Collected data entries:
________________________

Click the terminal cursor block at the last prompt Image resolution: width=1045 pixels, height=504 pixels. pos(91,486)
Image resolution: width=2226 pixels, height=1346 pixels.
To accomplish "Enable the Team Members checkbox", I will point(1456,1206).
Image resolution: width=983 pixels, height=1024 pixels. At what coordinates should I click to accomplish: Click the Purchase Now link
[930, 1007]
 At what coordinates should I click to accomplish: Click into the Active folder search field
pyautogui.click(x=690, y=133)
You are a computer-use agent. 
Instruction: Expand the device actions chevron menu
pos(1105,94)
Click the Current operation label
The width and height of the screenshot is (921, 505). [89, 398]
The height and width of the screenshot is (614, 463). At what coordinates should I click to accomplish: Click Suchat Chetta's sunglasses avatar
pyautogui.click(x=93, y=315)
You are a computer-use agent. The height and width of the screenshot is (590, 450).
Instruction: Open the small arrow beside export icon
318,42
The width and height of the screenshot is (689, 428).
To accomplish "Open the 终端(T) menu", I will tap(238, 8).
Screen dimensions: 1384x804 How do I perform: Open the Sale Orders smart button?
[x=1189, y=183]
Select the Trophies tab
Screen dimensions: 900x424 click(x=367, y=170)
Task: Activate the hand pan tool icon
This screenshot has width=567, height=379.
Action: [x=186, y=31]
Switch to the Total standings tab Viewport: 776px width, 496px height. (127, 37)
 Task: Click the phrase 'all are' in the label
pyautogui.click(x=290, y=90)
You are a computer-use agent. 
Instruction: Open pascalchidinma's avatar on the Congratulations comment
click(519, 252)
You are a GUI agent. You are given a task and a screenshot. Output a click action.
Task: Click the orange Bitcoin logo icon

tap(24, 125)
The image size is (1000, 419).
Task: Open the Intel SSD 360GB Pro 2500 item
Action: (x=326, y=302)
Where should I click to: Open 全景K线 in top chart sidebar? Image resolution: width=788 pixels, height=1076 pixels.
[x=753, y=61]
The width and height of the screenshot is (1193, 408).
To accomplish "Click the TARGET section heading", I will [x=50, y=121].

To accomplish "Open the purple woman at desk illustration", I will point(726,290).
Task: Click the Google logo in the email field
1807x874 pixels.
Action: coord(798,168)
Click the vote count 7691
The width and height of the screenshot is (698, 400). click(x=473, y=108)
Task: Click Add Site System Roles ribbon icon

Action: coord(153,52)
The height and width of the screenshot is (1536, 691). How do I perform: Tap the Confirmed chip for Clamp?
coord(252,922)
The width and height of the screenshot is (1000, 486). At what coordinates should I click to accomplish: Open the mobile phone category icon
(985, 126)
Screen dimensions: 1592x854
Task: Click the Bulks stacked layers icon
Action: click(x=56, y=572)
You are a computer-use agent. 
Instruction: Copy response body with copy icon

________________________

Where a line of the entries contains the word "point", copy that line.

◆ Solution to this problem
To accomplish "Enable the Team Members checkbox", I will point(1456,1206).
To accomplish "Open the purple woman at desk illustration", I will point(726,290).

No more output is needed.